You shouldn’t be surprised by the revelation that police departments across the country are gathering data about innocent people’s movements.

Using automated scanners, law enforcement agencies across the country have amassed millions of digital records on the location and movement of every vehicle with a license plate, according to a study published Wednesday by the American Civil Liberties Union. Affixed to police cars, bridges or buildings, the scanners capture images of passing or parked vehicles and note their location, uploading that information into police databases. Departments keep the records for weeks or years, sometimes indefinitely.

The ACLU study is here.


You should be outraged that your tax dollars are going into surveillance that undercuts your privacy, but don’t be surprised. Why not? Because Cato told you so.


Here’s text from a study we published nearly nine years ago, Understanding Privacy—and the Real Threats to It:

Red-light cameras and speed cameras are another part of the rapidly growing Big Brother infrastructure. Little technical difference separates a digital camera that takes occasional snapshots from one that records continuous footage. Equipped with optical character recognition technology, traffic cameras may soon have the technical capability to read license plates and scan traffic for specific cars. Networked cameras will be able to track cars throughout a city and on the highways. And database technology will make it possible to create permanent records of the movements of all cars captured on camera.

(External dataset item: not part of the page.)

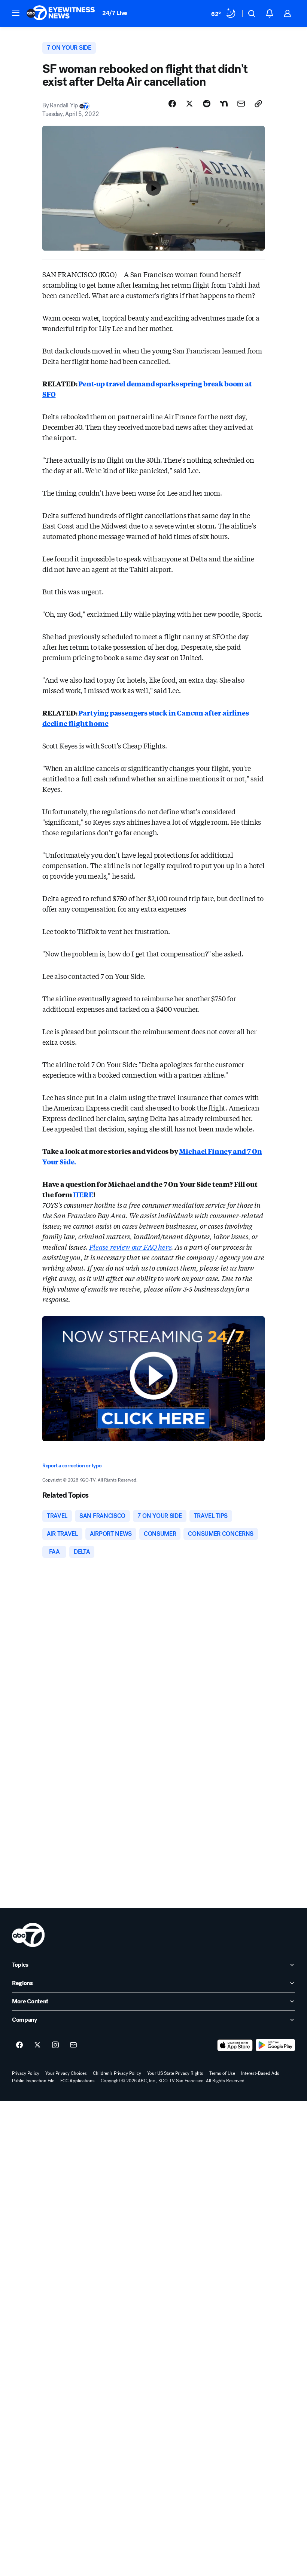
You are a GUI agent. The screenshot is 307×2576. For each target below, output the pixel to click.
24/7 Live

That material is based on testimony I gave to the House Transportation and Infrastructure Committee’s Subcommittee on Highways and Transit almost a dozen years ago. In it, I addressed the constitutional status of public monitoring like this. I talked about how license plates deprive drivers of the ability to navigate streets anonymously. That’s not the worst privacy invasion, given how driving laws and traffic disputes are administered. But it’s akin to requiring people to wear nametags to walk on public sidewalks.

Because the law has deprived people of the ability to protect privacy, the better view is that there is a Fourth Amendment search when law enforcement notes the license plates on cars. This search is inherently unreasonable if they do so when they do not suspect crime. As soon as red-light cameras are used for anything other than snapping suspected speeders — and they soon will be — these cameras should be shown a red light themselves.

Courts have only just begun to grapple with these issues, including the Supreme Court in the Jones case, which last year held that the government couldn’t attach a GPS device to a car and monitor its movements, even in public, without getting a warrant. I wrote about the state of Fourth Amendment law in this area in an article cleverly (ahem) titled: “U.S. v. Jones: Fourth Amendment Law at a Crossroads.”


Concerned? Yes, you should be. Angry? If you need that outlet. But don’t be surprised to learn that police departments are tracking of every car’s movements without a warrant.